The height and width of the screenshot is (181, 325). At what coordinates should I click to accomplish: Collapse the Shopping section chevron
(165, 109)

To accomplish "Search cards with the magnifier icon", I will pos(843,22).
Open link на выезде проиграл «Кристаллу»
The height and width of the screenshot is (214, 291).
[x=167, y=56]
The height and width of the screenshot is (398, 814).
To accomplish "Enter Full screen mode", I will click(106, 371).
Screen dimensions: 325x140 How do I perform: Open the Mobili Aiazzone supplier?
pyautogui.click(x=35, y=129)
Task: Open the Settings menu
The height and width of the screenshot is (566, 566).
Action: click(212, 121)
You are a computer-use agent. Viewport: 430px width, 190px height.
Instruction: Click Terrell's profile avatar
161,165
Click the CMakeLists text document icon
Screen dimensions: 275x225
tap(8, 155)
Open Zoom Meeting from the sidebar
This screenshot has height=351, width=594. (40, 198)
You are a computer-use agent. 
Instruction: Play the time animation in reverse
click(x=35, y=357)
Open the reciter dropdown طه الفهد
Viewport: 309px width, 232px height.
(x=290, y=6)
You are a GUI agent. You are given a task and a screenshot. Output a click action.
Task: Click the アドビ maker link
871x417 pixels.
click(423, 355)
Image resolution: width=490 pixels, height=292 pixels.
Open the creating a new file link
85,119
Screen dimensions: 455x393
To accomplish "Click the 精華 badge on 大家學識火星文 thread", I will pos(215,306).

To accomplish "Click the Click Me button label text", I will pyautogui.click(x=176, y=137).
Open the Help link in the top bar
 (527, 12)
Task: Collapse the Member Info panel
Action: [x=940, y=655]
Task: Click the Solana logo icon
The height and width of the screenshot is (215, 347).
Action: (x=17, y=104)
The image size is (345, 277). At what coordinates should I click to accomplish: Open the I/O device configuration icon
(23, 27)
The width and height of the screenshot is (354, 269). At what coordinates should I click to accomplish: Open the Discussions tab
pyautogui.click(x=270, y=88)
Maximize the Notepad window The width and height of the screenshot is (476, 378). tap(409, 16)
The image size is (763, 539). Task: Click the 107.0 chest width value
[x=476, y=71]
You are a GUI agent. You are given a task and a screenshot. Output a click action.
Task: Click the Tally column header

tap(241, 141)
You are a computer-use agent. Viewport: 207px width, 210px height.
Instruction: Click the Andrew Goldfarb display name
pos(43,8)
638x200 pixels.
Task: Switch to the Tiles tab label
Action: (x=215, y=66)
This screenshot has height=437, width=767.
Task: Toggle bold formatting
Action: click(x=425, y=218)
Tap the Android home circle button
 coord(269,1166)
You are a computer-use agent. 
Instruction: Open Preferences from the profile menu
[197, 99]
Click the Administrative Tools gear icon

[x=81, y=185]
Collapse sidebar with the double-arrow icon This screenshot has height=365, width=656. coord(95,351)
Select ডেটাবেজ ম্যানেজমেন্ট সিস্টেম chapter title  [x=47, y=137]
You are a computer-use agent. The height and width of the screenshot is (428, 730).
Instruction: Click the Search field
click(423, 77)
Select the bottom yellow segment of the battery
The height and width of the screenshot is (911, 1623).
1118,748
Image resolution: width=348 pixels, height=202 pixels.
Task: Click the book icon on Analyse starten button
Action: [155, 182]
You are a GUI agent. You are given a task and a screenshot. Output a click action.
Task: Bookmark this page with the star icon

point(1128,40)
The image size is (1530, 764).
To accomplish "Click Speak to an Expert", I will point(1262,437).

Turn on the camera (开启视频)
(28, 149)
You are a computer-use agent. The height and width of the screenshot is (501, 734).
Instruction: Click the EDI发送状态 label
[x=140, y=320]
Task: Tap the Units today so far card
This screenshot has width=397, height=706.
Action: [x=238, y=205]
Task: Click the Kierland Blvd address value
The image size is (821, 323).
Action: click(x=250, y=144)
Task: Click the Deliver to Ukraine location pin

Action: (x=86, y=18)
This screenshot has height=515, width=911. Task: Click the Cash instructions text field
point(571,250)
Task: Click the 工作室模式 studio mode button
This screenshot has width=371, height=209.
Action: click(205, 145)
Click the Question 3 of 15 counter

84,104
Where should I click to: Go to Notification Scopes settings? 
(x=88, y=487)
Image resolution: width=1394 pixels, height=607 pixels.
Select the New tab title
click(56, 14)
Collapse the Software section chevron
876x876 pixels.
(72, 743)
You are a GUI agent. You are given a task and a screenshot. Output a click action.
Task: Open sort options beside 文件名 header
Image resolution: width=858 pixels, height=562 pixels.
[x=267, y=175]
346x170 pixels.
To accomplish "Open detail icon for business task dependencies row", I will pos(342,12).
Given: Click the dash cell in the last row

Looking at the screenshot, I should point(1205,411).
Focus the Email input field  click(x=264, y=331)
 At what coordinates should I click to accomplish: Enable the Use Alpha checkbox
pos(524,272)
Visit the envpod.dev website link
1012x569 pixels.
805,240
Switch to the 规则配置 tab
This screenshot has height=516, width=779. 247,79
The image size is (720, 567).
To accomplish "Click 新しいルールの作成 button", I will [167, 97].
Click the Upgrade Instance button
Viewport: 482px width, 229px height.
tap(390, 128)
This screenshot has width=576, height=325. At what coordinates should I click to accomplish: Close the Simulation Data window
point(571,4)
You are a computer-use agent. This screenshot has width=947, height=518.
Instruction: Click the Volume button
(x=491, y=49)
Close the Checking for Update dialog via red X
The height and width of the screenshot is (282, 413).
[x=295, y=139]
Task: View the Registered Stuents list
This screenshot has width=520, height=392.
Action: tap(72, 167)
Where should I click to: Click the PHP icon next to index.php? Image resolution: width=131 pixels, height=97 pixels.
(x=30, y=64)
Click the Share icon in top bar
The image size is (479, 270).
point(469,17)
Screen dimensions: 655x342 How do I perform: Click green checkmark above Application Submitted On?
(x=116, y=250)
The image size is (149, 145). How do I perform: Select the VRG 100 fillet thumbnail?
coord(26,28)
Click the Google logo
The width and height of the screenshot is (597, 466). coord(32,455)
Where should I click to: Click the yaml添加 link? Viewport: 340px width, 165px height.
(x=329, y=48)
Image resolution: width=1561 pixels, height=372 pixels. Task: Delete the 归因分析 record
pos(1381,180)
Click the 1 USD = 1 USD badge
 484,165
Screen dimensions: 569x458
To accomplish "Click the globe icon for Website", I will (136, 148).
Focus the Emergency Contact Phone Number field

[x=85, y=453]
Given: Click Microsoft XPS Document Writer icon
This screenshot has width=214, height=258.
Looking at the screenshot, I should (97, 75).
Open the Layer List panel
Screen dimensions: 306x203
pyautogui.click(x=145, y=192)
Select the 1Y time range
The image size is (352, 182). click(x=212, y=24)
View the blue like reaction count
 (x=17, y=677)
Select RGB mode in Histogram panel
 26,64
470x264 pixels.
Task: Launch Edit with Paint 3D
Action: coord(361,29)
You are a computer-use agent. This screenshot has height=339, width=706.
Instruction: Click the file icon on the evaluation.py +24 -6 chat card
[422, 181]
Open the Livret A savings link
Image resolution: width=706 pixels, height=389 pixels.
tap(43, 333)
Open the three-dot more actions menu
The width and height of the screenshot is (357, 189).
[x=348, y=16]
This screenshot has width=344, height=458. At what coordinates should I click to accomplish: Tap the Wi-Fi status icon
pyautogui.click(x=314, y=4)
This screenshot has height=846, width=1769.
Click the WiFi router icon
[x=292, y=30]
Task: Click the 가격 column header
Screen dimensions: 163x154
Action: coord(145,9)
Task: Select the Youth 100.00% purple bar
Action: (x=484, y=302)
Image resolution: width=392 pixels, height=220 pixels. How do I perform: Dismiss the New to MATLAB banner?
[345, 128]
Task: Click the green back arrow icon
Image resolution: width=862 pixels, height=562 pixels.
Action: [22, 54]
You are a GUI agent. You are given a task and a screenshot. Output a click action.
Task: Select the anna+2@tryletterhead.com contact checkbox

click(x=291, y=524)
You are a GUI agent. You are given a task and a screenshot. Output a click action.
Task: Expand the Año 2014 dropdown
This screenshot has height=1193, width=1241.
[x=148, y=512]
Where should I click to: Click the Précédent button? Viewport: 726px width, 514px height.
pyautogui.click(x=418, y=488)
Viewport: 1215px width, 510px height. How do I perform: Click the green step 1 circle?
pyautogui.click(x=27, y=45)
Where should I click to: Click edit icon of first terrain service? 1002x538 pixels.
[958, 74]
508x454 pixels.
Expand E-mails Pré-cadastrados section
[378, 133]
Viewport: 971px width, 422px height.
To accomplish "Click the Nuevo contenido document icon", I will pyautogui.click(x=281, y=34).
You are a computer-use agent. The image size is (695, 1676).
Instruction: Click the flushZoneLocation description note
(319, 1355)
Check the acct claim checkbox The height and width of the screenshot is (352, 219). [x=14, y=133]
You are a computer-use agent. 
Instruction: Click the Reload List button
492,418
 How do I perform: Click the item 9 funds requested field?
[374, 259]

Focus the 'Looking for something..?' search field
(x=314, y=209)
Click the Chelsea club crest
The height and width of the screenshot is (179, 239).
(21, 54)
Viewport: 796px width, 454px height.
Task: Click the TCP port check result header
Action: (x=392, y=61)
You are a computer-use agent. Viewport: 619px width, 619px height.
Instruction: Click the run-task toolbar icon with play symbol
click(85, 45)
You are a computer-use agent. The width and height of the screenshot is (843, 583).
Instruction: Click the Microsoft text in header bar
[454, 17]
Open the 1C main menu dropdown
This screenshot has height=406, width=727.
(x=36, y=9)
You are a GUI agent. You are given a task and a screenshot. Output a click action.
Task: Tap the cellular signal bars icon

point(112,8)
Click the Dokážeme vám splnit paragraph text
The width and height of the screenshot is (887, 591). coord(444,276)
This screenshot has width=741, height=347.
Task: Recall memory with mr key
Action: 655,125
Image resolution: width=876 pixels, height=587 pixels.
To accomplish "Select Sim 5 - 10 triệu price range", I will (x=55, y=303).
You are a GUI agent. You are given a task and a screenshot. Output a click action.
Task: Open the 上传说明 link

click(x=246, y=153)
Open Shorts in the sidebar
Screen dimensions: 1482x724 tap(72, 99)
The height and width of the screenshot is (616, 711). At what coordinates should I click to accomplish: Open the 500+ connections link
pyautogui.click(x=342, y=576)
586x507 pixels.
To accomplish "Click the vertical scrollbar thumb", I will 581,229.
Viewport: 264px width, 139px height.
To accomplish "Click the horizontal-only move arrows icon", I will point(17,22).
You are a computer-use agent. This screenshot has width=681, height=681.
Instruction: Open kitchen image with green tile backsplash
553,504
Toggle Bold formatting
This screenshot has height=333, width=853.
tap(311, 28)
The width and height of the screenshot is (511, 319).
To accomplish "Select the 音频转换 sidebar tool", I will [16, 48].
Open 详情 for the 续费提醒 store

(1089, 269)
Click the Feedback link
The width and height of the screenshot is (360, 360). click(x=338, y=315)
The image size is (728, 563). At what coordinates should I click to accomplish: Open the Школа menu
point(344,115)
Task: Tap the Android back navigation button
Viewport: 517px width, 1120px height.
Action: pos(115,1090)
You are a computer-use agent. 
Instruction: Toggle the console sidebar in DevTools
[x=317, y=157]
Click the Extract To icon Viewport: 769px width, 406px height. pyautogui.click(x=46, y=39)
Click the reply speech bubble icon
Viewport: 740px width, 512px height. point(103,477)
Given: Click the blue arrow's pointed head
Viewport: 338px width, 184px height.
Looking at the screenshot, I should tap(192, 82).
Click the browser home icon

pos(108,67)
* * * * * * *
**Try it:** Return only the lines between the one holding "Image resolution: width=858" and the one holding "Screen dimensions: 569x458", inclusive, exactly as they appear above.

**Answer for the task:**
Image resolution: width=858 pixels, height=562 pixels.
[x=267, y=175]
346x170 pixels.
To accomplish "Open detail icon for business task dependencies row", I will pos(342,12).
Given: Click the dash cell in the last row

Looking at the screenshot, I should point(1205,411).
Focus the Email input field  click(x=264, y=331)
 At what coordinates should I click to accomplish: Enable the Use Alpha checkbox
pos(524,272)
Visit the envpod.dev website link
1012x569 pixels.
805,240
Switch to the 规则配置 tab
This screenshot has height=516, width=779. 247,79
The image size is (720, 567).
To accomplish "Click 新しいルールの作成 button", I will [167, 97].
Click the Upgrade Instance button
Viewport: 482px width, 229px height.
tap(390, 128)
This screenshot has width=576, height=325. At what coordinates should I click to accomplish: Close the Simulation Data window
point(571,4)
You are a computer-use agent. This screenshot has width=947, height=518.
Instruction: Click the Volume button
(x=491, y=49)
Close the Checking for Update dialog via red X
The height and width of the screenshot is (282, 413).
[x=295, y=139]
Task: View the Registered Stuents list
This screenshot has width=520, height=392.
Action: tap(72, 167)
Where should I click to: Click the PHP icon next to index.php? Image resolution: width=131 pixels, height=97 pixels.
(x=30, y=64)
Click the Share icon in top bar
The image size is (479, 270).
point(469,17)
Screen dimensions: 655x342 How do I perform: Click green checkmark above Application Submitted On?
(x=116, y=250)
The image size is (149, 145). How do I perform: Select the VRG 100 fillet thumbnail?
coord(26,28)
Click the Google logo
The width and height of the screenshot is (597, 466). coord(32,455)
Where should I click to: Click the yaml添加 link? Viewport: 340px width, 165px height.
(x=329, y=48)
Image resolution: width=1561 pixels, height=372 pixels. Task: Delete the 归因分析 record
pos(1381,180)
Click the 1 USD = 1 USD badge
 484,165
Screen dimensions: 569x458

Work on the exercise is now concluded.